Repeat the material below word for word, and leave out the pictures.
# # # #
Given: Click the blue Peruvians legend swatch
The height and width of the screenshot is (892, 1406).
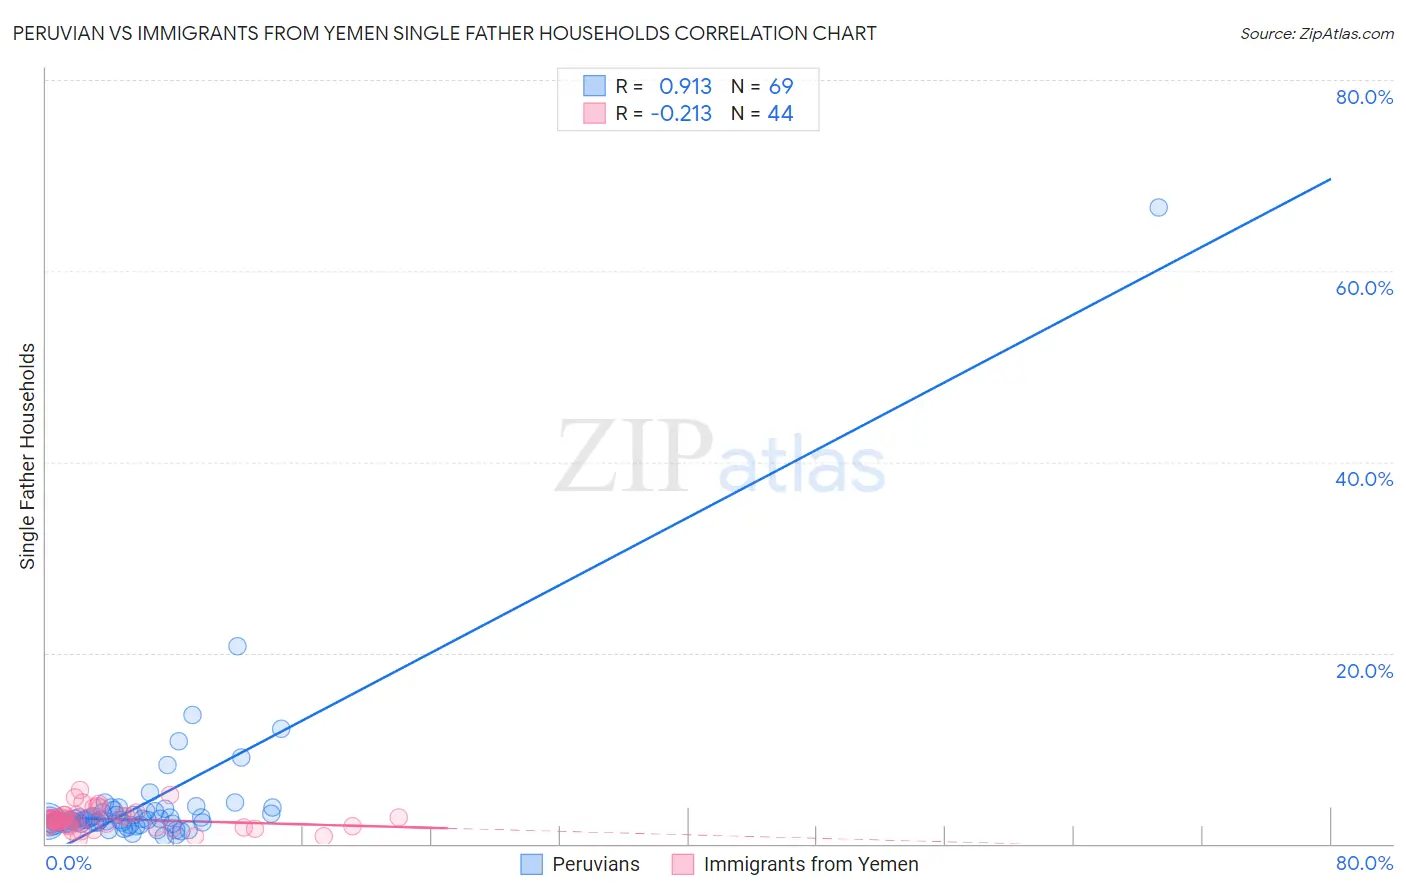Looking at the screenshot, I should [x=532, y=865].
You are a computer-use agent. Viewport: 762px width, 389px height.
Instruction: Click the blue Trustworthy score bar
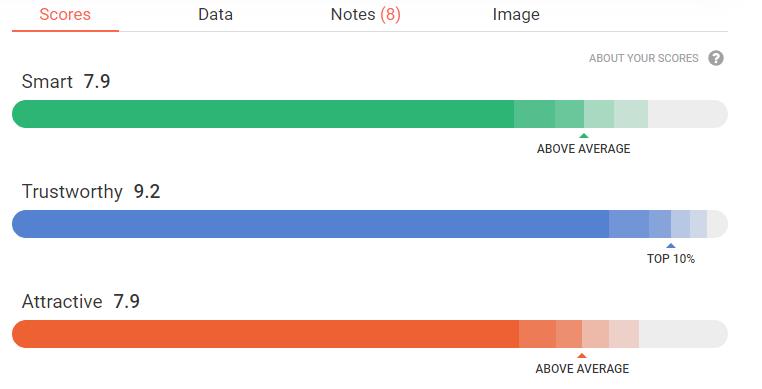370,224
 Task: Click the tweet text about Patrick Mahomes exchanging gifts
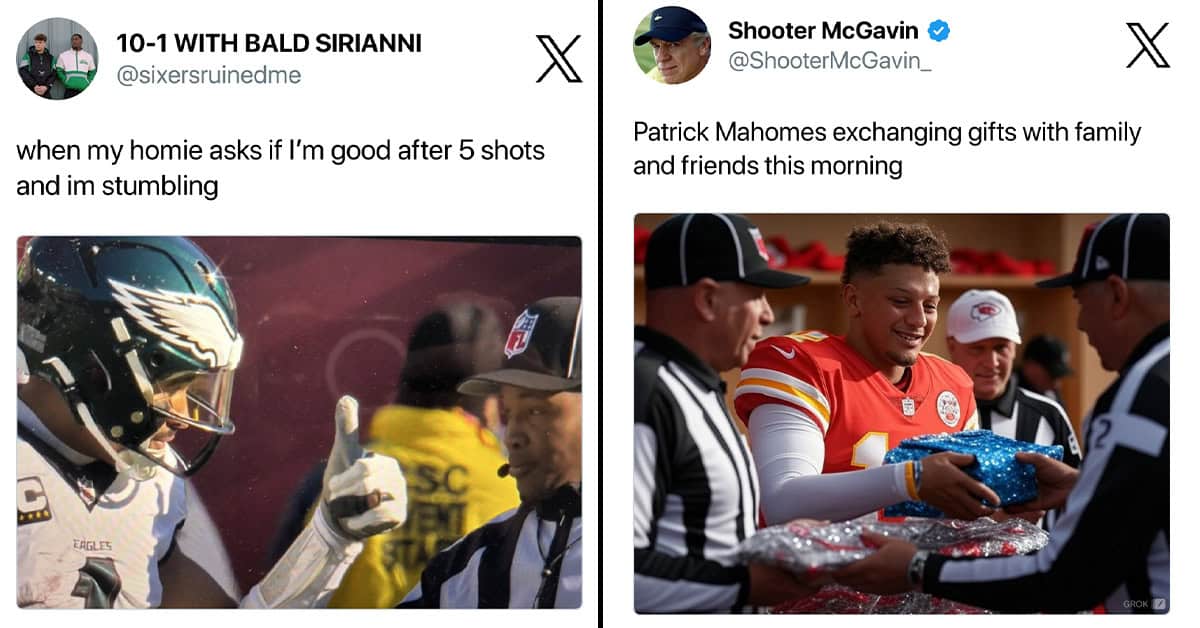[x=887, y=148]
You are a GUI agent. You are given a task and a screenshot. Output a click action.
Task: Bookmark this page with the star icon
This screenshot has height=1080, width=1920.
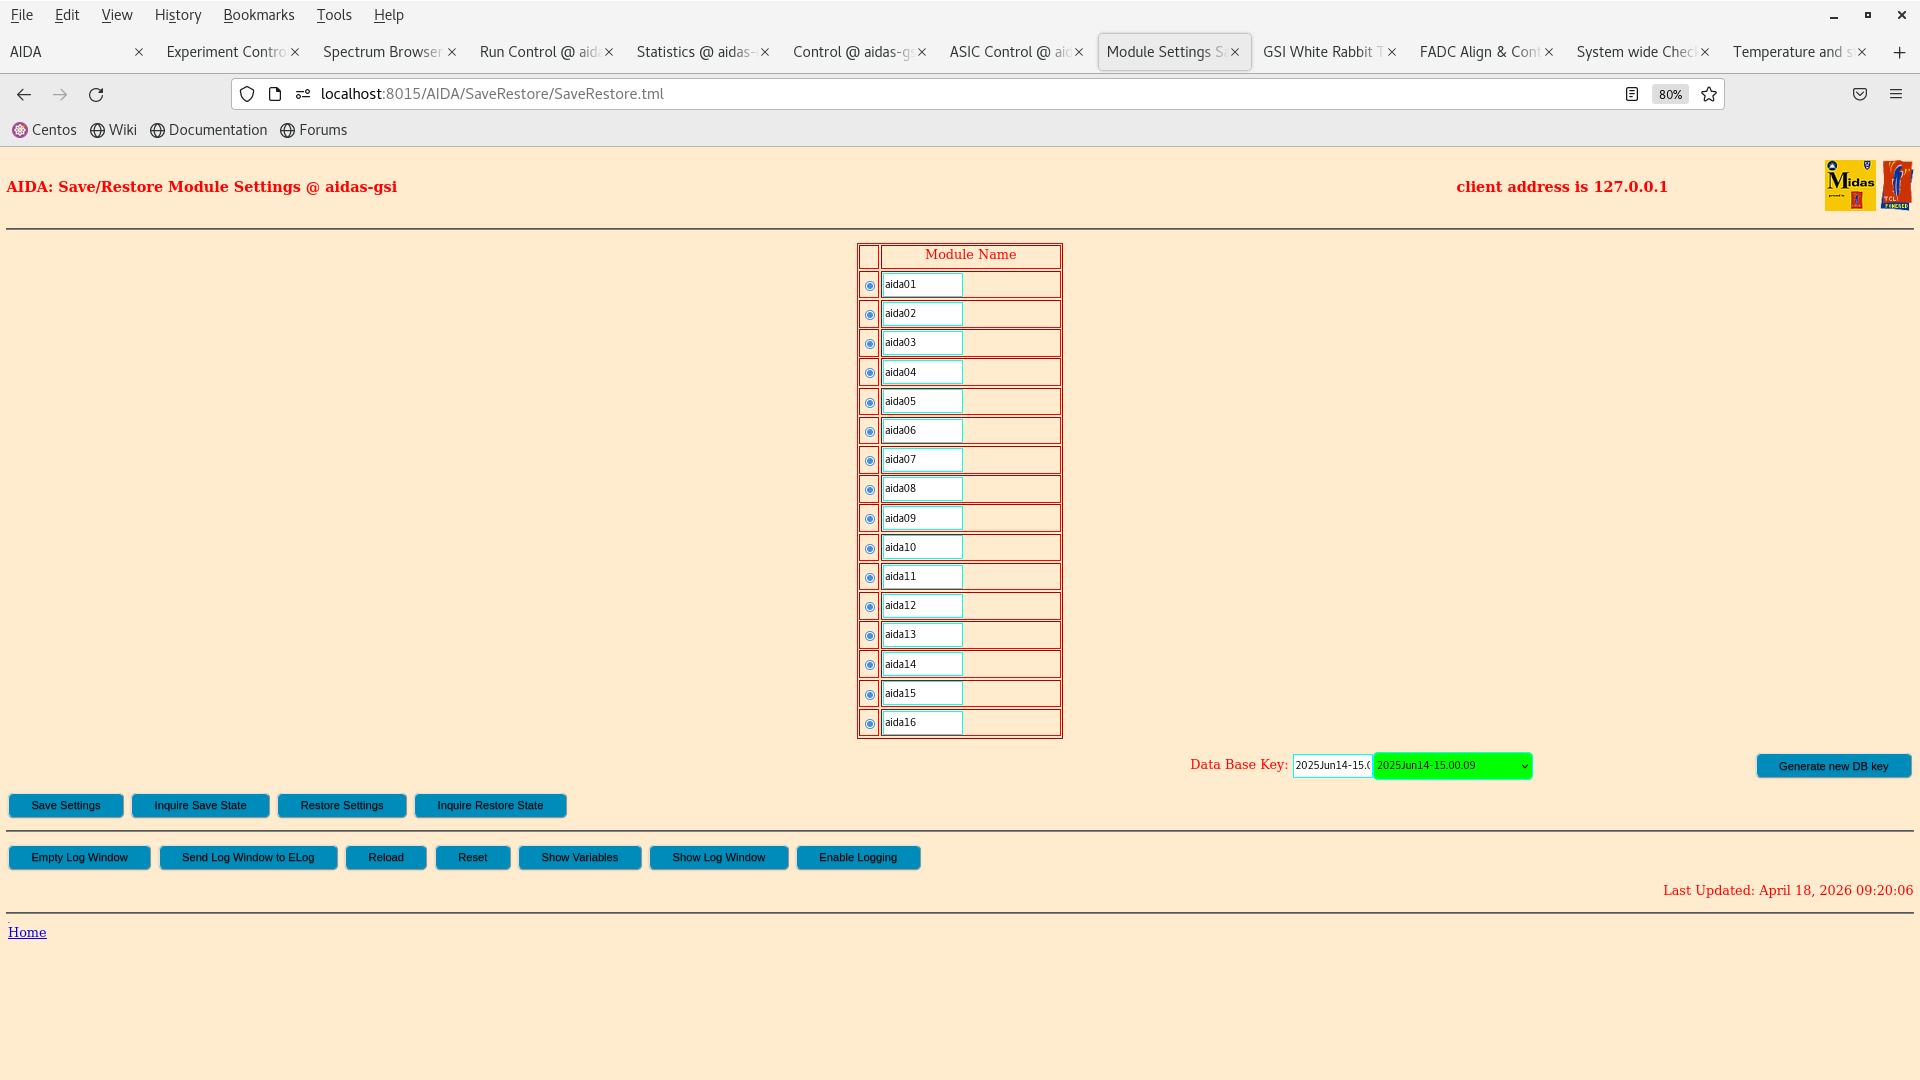tap(1708, 94)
# # # #
▶ _Result for this task_
Given: Click the blue Peruvians legend swatch
The height and width of the screenshot is (892, 1406).
Looking at the screenshot, I should [x=532, y=865].
You are a computer-use agent. Viewport: 762px width, 389px height.
Instruction: Click the blue Trustworthy score bar
370,224
 Task: Click the tweet text about Patrick Mahomes exchanging gifts
[x=887, y=148]
You are a GUI agent. You are given a task and a screenshot. Output a click action.
Task: Bookmark this page with the star icon
This screenshot has height=1080, width=1920.
tap(1708, 94)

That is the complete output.